Records for this exercise: Begin

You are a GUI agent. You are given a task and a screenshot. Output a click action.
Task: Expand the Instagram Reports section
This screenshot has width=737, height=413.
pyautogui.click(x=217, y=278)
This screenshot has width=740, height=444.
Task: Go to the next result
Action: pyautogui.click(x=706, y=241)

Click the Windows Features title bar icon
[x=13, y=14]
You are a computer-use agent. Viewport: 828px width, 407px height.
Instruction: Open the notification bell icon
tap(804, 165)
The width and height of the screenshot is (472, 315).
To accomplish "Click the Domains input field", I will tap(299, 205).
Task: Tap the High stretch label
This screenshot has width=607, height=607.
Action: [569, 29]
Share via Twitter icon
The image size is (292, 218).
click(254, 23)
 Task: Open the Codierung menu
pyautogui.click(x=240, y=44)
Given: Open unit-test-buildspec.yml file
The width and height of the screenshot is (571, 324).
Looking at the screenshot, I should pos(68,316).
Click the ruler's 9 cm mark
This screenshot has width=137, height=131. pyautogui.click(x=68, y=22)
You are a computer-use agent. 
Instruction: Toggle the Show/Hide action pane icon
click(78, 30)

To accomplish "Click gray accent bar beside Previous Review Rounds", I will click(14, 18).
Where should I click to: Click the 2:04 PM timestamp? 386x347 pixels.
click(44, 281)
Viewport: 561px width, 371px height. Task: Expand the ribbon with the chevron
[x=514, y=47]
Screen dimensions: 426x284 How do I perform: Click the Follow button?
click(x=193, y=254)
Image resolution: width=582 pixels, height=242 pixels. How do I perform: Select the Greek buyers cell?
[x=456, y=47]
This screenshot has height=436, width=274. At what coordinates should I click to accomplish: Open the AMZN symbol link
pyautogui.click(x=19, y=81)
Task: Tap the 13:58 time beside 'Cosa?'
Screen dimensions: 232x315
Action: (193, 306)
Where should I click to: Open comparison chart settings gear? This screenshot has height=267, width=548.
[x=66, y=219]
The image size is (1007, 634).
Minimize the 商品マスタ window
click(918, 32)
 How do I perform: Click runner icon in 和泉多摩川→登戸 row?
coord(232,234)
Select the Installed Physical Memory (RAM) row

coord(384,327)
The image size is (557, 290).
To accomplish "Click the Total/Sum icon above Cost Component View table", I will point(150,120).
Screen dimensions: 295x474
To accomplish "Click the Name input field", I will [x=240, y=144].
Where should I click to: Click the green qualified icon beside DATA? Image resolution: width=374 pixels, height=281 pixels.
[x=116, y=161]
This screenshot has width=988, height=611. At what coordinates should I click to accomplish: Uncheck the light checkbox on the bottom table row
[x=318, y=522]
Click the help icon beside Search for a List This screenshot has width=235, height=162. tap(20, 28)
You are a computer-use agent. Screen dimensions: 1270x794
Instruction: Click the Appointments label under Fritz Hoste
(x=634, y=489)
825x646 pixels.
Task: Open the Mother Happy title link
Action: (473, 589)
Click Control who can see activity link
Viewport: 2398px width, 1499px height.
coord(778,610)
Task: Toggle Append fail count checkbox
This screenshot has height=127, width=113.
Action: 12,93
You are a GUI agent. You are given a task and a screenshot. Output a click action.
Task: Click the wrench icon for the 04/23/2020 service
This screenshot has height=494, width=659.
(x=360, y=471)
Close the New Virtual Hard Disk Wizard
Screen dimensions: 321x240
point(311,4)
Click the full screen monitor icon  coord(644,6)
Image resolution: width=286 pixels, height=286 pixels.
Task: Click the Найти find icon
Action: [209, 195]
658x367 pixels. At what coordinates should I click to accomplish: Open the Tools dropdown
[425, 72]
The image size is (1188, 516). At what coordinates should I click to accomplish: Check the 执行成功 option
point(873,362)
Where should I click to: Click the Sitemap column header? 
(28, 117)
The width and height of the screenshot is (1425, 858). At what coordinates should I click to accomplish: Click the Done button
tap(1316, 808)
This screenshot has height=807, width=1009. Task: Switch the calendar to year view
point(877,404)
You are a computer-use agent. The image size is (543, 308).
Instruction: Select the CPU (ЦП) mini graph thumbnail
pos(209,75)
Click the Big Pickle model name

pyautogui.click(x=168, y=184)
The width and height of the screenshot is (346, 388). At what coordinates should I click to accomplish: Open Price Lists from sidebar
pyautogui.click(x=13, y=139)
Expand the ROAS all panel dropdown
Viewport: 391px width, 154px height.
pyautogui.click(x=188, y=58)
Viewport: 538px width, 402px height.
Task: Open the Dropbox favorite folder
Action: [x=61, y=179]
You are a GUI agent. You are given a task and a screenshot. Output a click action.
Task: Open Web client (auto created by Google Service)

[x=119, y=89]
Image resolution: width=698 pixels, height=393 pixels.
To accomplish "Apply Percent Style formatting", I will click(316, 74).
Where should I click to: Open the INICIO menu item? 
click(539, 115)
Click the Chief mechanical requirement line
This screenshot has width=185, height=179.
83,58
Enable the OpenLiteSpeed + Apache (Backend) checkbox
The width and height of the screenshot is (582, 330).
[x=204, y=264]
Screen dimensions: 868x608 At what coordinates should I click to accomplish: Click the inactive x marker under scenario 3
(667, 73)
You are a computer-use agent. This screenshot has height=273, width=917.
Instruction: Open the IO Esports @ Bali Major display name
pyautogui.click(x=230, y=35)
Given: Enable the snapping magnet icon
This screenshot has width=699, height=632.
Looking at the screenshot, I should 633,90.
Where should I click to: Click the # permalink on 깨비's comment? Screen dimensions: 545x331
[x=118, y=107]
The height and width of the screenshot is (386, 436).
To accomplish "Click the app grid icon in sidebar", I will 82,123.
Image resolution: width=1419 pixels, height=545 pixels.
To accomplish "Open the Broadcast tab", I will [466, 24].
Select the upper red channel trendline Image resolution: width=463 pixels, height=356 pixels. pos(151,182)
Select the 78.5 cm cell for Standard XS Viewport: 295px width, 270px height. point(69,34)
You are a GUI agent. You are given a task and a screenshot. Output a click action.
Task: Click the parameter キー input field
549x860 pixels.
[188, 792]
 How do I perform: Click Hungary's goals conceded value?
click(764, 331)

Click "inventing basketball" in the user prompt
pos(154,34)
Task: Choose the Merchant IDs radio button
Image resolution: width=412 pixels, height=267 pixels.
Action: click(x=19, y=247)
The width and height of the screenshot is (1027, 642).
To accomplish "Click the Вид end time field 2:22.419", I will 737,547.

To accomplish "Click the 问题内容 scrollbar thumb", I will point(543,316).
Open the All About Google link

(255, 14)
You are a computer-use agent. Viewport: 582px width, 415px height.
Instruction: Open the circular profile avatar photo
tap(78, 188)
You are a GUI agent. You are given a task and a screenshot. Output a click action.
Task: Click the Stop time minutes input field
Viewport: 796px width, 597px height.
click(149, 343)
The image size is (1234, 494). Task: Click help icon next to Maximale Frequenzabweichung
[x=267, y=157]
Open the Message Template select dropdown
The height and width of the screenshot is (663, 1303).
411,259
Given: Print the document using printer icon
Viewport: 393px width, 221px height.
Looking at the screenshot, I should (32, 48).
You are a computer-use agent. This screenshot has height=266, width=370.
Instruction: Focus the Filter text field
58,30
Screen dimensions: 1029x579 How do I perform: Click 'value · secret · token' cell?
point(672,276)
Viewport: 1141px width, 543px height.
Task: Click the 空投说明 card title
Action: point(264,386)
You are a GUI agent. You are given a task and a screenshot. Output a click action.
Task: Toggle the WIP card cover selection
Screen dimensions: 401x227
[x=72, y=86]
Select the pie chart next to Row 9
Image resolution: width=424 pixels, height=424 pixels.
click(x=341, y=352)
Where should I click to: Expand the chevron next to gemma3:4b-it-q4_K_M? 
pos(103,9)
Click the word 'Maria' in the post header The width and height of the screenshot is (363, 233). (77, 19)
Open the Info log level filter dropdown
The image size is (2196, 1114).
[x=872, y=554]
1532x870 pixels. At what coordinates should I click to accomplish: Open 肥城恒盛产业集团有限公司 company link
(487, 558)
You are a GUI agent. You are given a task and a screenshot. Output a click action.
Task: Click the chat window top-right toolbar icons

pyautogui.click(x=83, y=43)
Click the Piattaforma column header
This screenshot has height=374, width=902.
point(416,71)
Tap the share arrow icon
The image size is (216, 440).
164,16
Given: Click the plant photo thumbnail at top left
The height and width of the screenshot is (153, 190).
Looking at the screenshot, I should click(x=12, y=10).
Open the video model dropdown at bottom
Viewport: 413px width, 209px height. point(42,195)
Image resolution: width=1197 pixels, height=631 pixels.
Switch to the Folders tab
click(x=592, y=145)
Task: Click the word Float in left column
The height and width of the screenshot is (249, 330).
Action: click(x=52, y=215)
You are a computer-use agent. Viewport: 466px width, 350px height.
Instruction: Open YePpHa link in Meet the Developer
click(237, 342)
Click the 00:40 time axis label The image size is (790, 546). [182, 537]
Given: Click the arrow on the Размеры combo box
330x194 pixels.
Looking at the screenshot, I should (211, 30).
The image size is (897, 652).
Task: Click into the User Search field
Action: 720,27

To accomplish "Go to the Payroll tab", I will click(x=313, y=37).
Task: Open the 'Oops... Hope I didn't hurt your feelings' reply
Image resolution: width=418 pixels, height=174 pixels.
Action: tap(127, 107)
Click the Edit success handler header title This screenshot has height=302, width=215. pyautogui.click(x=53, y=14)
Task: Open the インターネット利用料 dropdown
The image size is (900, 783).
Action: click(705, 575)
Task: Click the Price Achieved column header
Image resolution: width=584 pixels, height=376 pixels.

Records for this exercise: End

§ What you have to do
Above are the records; copy exactly the lines from the line with "Viewport: 561px width, 371px" through the line with "The image size is (1007, 634).", both included.

§ Response to the task
Viewport: 561px width, 371px height. Task: Expand the ribbon with the chevron
[x=514, y=47]
Screen dimensions: 426x284 How do I perform: Click the Follow button?
click(x=193, y=254)
Image resolution: width=582 pixels, height=242 pixels. How do I perform: Select the Greek buyers cell?
[x=456, y=47]
This screenshot has height=436, width=274. At what coordinates should I click to accomplish: Open the AMZN symbol link
pyautogui.click(x=19, y=81)
Task: Tap the 13:58 time beside 'Cosa?'
Screen dimensions: 232x315
Action: (193, 306)
Where should I click to: Open comparison chart settings gear? This screenshot has height=267, width=548.
[x=66, y=219]
The image size is (1007, 634).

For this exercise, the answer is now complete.